═══ Working data ═══

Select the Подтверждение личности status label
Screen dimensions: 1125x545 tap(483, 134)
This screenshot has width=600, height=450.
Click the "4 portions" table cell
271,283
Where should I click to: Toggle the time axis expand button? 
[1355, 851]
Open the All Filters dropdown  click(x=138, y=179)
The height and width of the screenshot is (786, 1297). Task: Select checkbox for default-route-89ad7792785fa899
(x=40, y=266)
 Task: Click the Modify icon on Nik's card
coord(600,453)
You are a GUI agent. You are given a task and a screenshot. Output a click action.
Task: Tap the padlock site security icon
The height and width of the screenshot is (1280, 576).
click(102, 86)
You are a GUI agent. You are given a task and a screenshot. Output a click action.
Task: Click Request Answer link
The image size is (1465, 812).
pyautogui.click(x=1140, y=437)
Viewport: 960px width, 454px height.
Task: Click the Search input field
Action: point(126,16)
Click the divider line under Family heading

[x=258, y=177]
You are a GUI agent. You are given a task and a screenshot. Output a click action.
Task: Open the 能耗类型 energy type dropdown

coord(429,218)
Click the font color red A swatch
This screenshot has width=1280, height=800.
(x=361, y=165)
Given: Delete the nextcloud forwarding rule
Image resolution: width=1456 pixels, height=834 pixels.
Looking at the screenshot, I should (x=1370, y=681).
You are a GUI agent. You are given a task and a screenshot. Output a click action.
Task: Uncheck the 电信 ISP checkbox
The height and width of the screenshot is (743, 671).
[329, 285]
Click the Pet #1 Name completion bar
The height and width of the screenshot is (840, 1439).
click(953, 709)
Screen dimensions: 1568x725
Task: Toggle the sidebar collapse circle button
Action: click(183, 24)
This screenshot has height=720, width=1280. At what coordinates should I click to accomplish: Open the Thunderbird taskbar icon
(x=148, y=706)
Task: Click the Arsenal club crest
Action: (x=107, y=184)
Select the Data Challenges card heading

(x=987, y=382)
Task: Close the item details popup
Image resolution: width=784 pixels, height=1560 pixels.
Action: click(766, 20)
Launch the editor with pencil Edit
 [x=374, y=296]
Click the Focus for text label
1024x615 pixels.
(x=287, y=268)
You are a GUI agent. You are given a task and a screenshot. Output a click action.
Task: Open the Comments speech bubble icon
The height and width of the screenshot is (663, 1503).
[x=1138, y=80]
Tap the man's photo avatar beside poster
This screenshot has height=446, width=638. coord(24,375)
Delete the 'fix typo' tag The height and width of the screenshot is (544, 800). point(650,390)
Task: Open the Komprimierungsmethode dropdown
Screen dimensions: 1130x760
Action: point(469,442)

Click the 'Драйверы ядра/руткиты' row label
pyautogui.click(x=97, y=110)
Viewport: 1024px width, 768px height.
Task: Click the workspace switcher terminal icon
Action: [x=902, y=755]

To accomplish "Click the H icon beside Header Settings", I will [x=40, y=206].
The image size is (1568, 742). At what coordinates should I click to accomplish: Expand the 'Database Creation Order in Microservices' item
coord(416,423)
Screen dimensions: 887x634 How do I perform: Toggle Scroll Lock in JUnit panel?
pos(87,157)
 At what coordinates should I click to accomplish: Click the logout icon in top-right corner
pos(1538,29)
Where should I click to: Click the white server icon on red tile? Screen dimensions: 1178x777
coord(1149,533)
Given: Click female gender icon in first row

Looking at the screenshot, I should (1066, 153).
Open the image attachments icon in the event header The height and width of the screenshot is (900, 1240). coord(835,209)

═══

Task to carry out
Give back every entry exactly, with nothing left out.

Response to this task
Select the Подтверждение личности status label
Screen dimensions: 1125x545 tap(483, 134)
This screenshot has width=600, height=450.
Click the "4 portions" table cell
271,283
Where should I click to: Toggle the time axis expand button? 
[1355, 851]
Open the All Filters dropdown  click(x=138, y=179)
The height and width of the screenshot is (786, 1297). Task: Select checkbox for default-route-89ad7792785fa899
(x=40, y=266)
 Task: Click the Modify icon on Nik's card
coord(600,453)
You are a GUI agent. You are given a task and a screenshot. Output a click action.
Task: Tap the padlock site security icon
The height and width of the screenshot is (1280, 576).
click(102, 86)
You are a GUI agent. You are given a task and a screenshot. Output a click action.
Task: Click Request Answer link
The image size is (1465, 812).
pyautogui.click(x=1140, y=437)
Viewport: 960px width, 454px height.
Task: Click the Search input field
Action: point(126,16)
Click the divider line under Family heading

[x=258, y=177]
You are a GUI agent. You are given a task and a screenshot. Output a click action.
Task: Open the 能耗类型 energy type dropdown

coord(429,218)
Click the font color red A swatch
This screenshot has width=1280, height=800.
(x=361, y=165)
Given: Delete the nextcloud forwarding rule
Image resolution: width=1456 pixels, height=834 pixels.
Looking at the screenshot, I should (x=1370, y=681).
You are a GUI agent. You are given a task and a screenshot. Output a click action.
Task: Uncheck the 电信 ISP checkbox
The height and width of the screenshot is (743, 671).
[329, 285]
Click the Pet #1 Name completion bar
The height and width of the screenshot is (840, 1439).
click(953, 709)
Screen dimensions: 1568x725
Task: Toggle the sidebar collapse circle button
Action: click(183, 24)
This screenshot has height=720, width=1280. At what coordinates should I click to accomplish: Open the Thunderbird taskbar icon
(x=148, y=706)
Task: Click the Arsenal club crest
Action: (x=107, y=184)
Select the Data Challenges card heading

(x=987, y=382)
Task: Close the item details popup
Image resolution: width=784 pixels, height=1560 pixels.
Action: click(766, 20)
Launch the editor with pencil Edit
 [x=374, y=296]
Click the Focus for text label
1024x615 pixels.
(x=287, y=268)
You are a GUI agent. You are given a task and a screenshot. Output a click action.
Task: Open the Comments speech bubble icon
The height and width of the screenshot is (663, 1503).
[x=1138, y=80]
Tap the man's photo avatar beside poster
This screenshot has height=446, width=638. coord(24,375)
Delete the 'fix typo' tag The height and width of the screenshot is (544, 800). point(650,390)
Task: Open the Komprimierungsmethode dropdown
Screen dimensions: 1130x760
Action: point(469,442)

Click the 'Драйверы ядра/руткиты' row label
pyautogui.click(x=97, y=110)
Viewport: 1024px width, 768px height.
Task: Click the workspace switcher terminal icon
Action: [x=902, y=755]

To accomplish "Click the H icon beside Header Settings", I will [x=40, y=206].
The image size is (1568, 742). At what coordinates should I click to accomplish: Expand the 'Database Creation Order in Microservices' item
coord(416,423)
Screen dimensions: 887x634 How do I perform: Toggle Scroll Lock in JUnit panel?
pos(87,157)
 At what coordinates should I click to accomplish: Click the logout icon in top-right corner
pos(1538,29)
Where should I click to: Click the white server icon on red tile? Screen dimensions: 1178x777
coord(1149,533)
Given: Click female gender icon in first row

Looking at the screenshot, I should (1066, 153).
Open the image attachments icon in the event header The height and width of the screenshot is (900, 1240). coord(835,209)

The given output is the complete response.